# Task description
Which lines of the data contain the word "coordinates"? Show each one in full, counting only matches with the same capitalization.

# Records for this exercise
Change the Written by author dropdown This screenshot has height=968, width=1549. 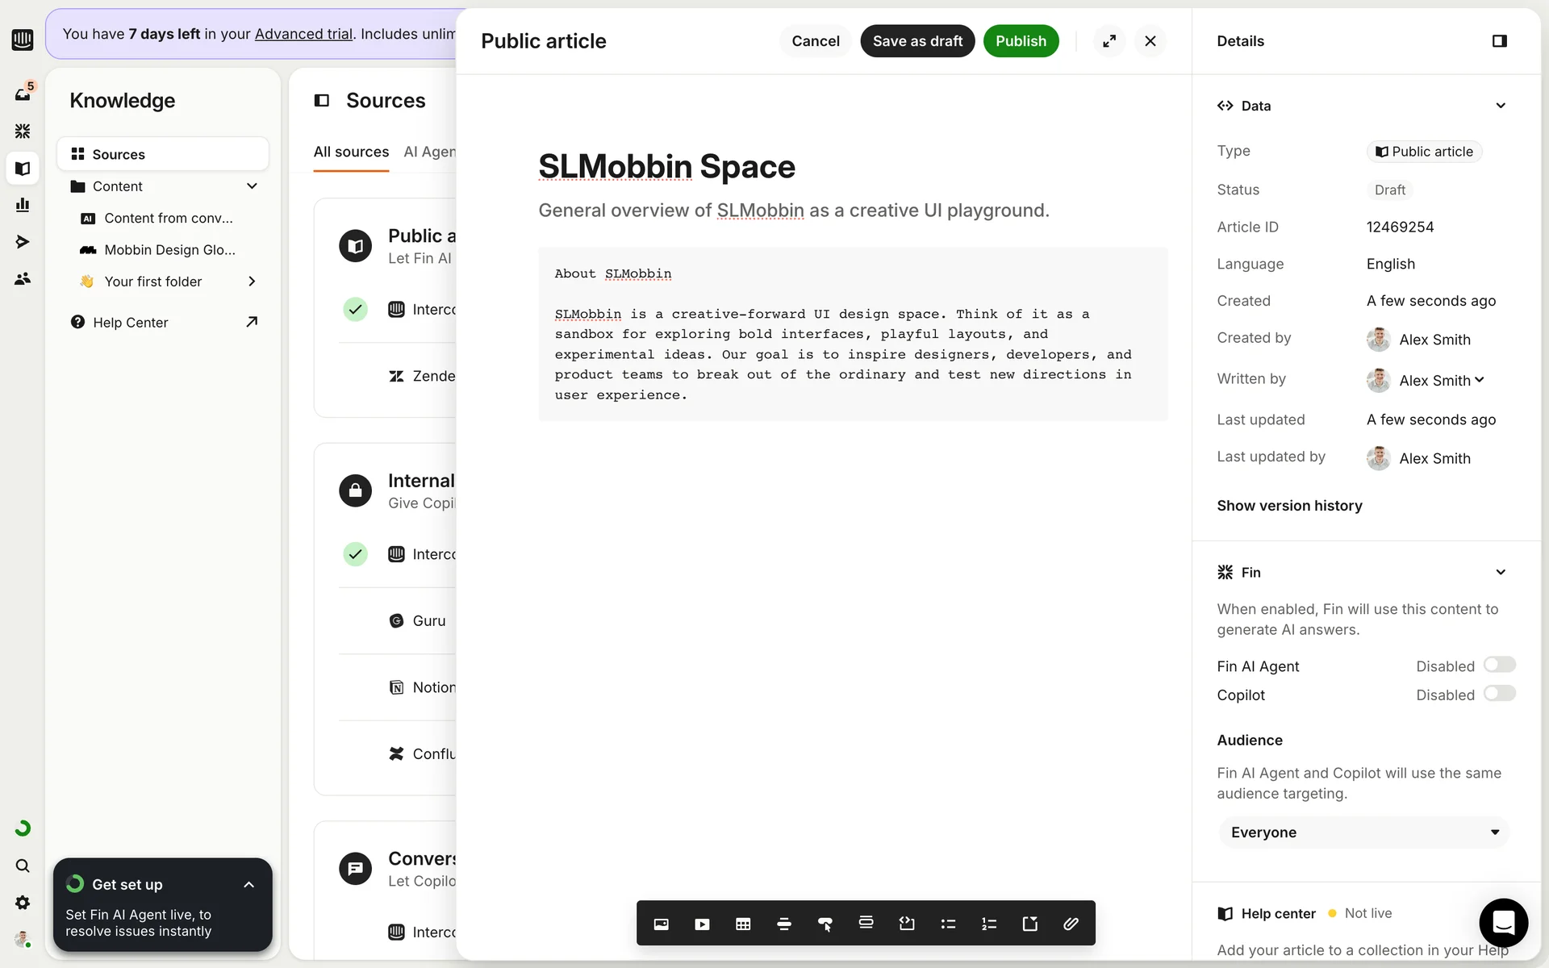point(1442,380)
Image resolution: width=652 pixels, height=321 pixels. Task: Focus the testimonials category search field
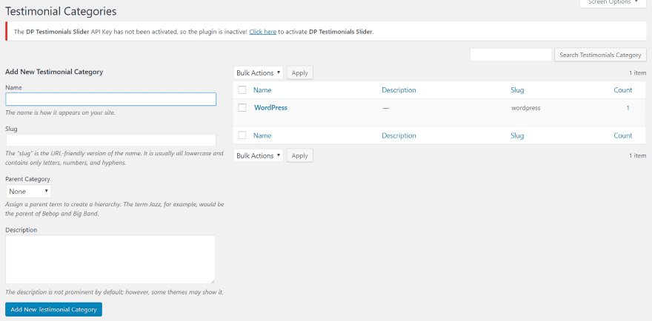(x=510, y=55)
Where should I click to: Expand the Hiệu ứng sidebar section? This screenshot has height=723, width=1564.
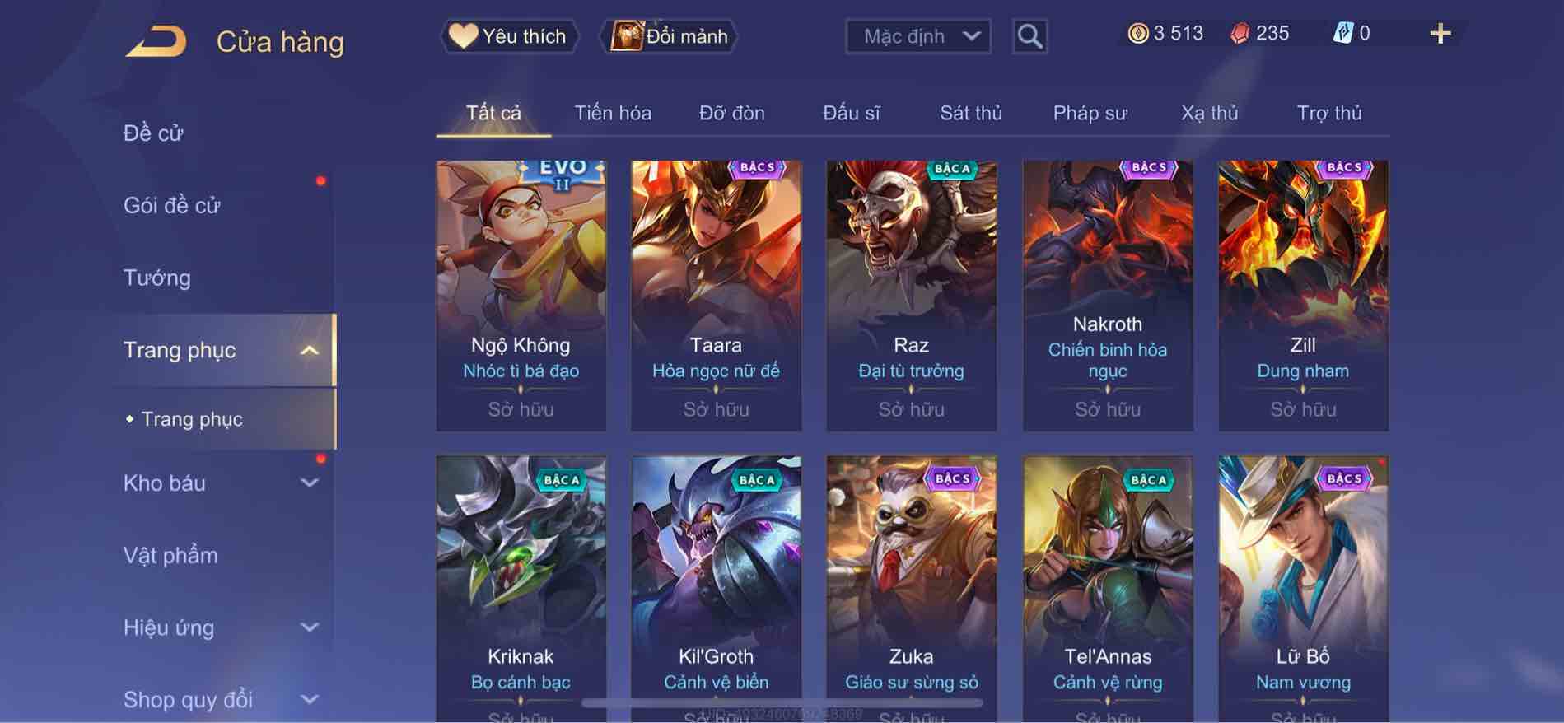[309, 627]
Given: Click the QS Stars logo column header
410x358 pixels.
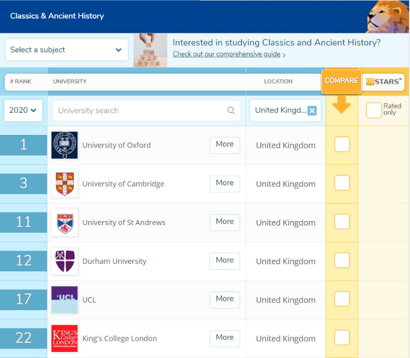Looking at the screenshot, I should pos(383,82).
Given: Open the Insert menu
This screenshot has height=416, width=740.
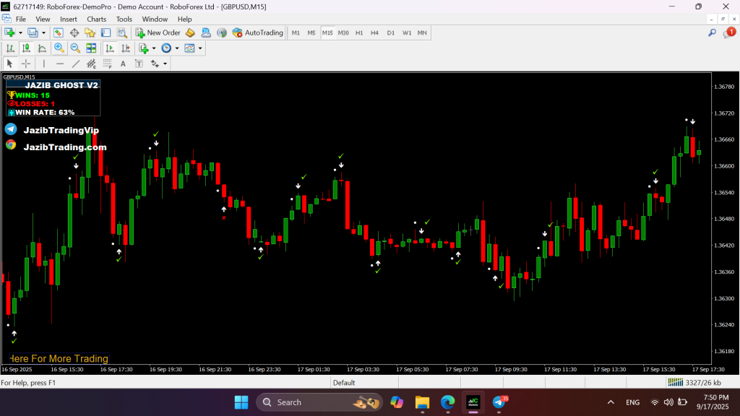Looking at the screenshot, I should click(x=69, y=19).
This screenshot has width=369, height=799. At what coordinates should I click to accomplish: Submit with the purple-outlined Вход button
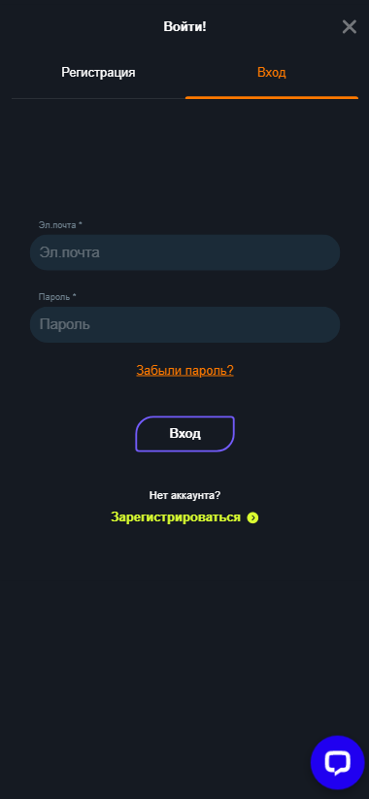(185, 434)
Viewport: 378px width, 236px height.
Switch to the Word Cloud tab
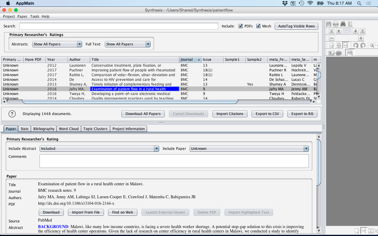[x=69, y=129]
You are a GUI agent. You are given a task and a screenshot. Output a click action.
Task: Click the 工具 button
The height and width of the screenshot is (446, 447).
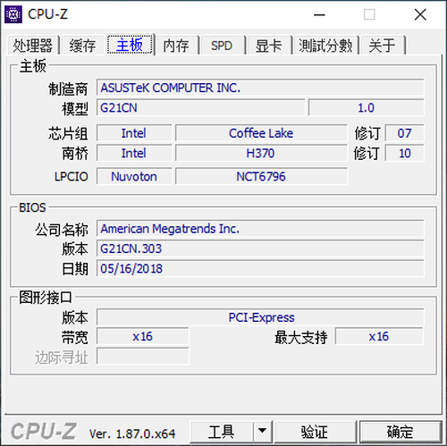pyautogui.click(x=222, y=432)
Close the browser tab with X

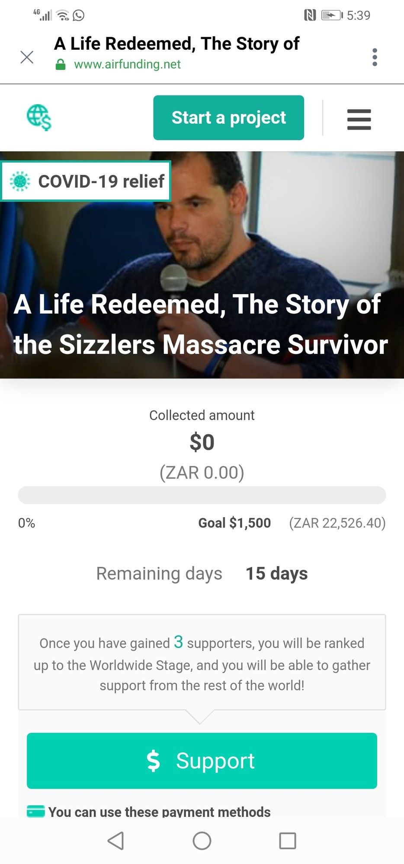click(27, 57)
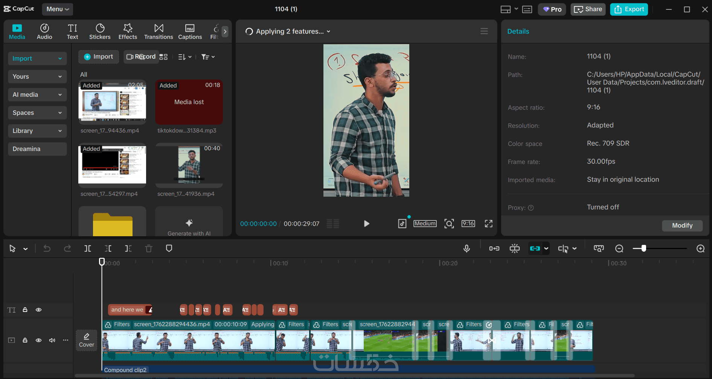
Task: Expand the Applying 2 features dropdown
Action: (x=328, y=32)
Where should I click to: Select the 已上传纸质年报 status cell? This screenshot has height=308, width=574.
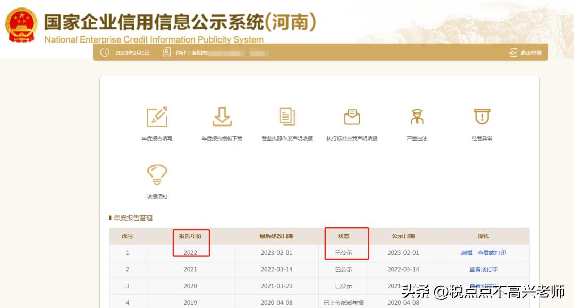(x=343, y=303)
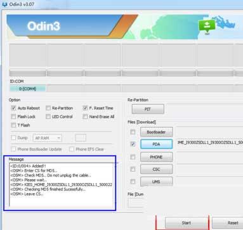Click the Bootloader file button

pos(156,132)
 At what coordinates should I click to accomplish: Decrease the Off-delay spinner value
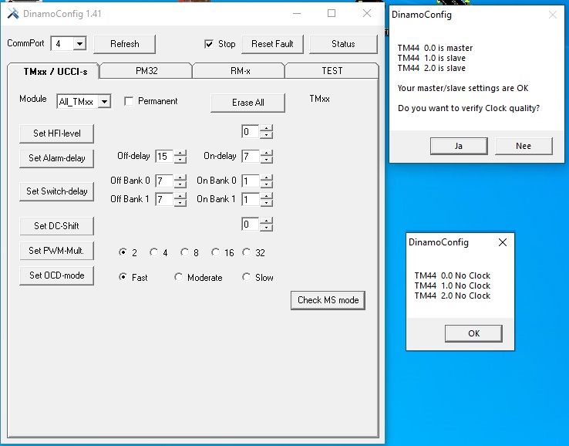(180, 160)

# Answer below
This screenshot has width=369, height=799. At what coordinates should I click to accomplish: Submit with the purple-outlined Вход button
 At what coordinates should I click to accomplish: Decrease the Off-delay spinner value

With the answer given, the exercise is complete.